Overview

Hi! My name is Tim Bonzon and I’m a graduate student in structural biology. This site functions as a sort of reverse portfolio, with all the animations and interactions I make licensed as CC0. This means, whether you’re a student or an educator, you are more than welcome to use the interactive demonstrations or the animations in your study, presentations, or anything else! Credit sourcechem.org if you want, although that is not required. The animations were created using a plugin I wrote: https://github.com/kbonzon/Atom-Animator/. It’s a plugin for Blender3D (https://www.blender.org/) and works by generating ready to animate molecule rigs from .cml files generated by ChemDraw.

What is SourceChem?

It’s a simple realization, actually. “A picture is worth a thousand words and an animation is worth a thousand pictures.” Chemistry moves. Atoms and electrons reorient, overlap, attack, tunnel, and experience all sorts of wacky motions. To describe this motion, chemists have used any number of depictions, from dots to arrows. This method, termed “arrow pushing”, is excellent at describing, in detail, chemical reactions.

Figure 1: An actual arrow pushing exercise from one of my organic homeworks. I hope I’ve gotten better since then.

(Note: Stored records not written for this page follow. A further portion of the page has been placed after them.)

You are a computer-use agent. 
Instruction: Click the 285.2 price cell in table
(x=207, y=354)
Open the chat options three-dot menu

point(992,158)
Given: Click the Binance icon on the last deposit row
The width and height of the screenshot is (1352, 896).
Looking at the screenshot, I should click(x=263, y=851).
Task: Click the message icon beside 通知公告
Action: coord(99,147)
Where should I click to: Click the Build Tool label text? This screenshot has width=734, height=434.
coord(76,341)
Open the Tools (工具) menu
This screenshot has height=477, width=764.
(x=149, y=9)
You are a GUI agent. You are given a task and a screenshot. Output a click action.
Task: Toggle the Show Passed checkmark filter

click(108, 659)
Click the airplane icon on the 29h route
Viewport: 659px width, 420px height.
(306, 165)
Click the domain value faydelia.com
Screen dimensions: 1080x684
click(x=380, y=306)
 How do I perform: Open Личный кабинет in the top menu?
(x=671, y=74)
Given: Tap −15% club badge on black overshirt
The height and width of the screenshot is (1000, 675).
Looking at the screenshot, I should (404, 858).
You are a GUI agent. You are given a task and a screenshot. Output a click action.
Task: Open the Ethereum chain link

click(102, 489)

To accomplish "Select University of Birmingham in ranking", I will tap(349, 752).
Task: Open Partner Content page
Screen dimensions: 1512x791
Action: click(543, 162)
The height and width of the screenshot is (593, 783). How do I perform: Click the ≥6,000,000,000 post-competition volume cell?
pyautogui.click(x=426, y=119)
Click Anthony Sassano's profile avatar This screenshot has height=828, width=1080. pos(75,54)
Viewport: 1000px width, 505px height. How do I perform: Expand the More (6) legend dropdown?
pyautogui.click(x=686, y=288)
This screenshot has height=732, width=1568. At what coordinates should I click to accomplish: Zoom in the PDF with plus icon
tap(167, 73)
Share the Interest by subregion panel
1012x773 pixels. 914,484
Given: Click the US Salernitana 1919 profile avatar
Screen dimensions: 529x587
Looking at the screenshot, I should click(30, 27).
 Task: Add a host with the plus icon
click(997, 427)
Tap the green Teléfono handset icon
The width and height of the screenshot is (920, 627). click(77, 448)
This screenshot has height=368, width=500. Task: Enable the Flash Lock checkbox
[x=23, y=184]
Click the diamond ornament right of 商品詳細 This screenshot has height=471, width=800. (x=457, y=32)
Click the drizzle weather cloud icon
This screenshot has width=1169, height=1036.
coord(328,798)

Yet in the end, it’s still a picture, and many chemistry undergraduates have whole galleries of them stashed in their study notes. The idea for SourceChem came from one of those tired undergraduates, me. After drawing the 1000th arrow (for that day), I realized this should be animated. In fact, the very picture suggests it. Moreover, the nuance an animation can convey far exceeds any picture. Therefore, me, as a 3rd year undergraduate, decided to fill the gap between stable images and dynamic animations. After initial attempts and feedback, I set on the ChemDraw-to-Blender3D pipeline. ChemDraw is a tool widely used by chemists for drawing chemical structures. Blender is a free an open source animation software with a broad userbase. I developed (and am developing) a plugin that reads chemical markup files (.cml files) exported from ChemDraw and converts it to a fully rigged molecule in Blender, ready to be animated. With the plugin, an animation went from days to hours to make. I’ve used it several times to spice up a dry thesis/journal-club presentation. Anyways, what is SourceChem? A website. A website home to belief that “a picture is worth a thousand words and an animation is worth a thousand pictures.”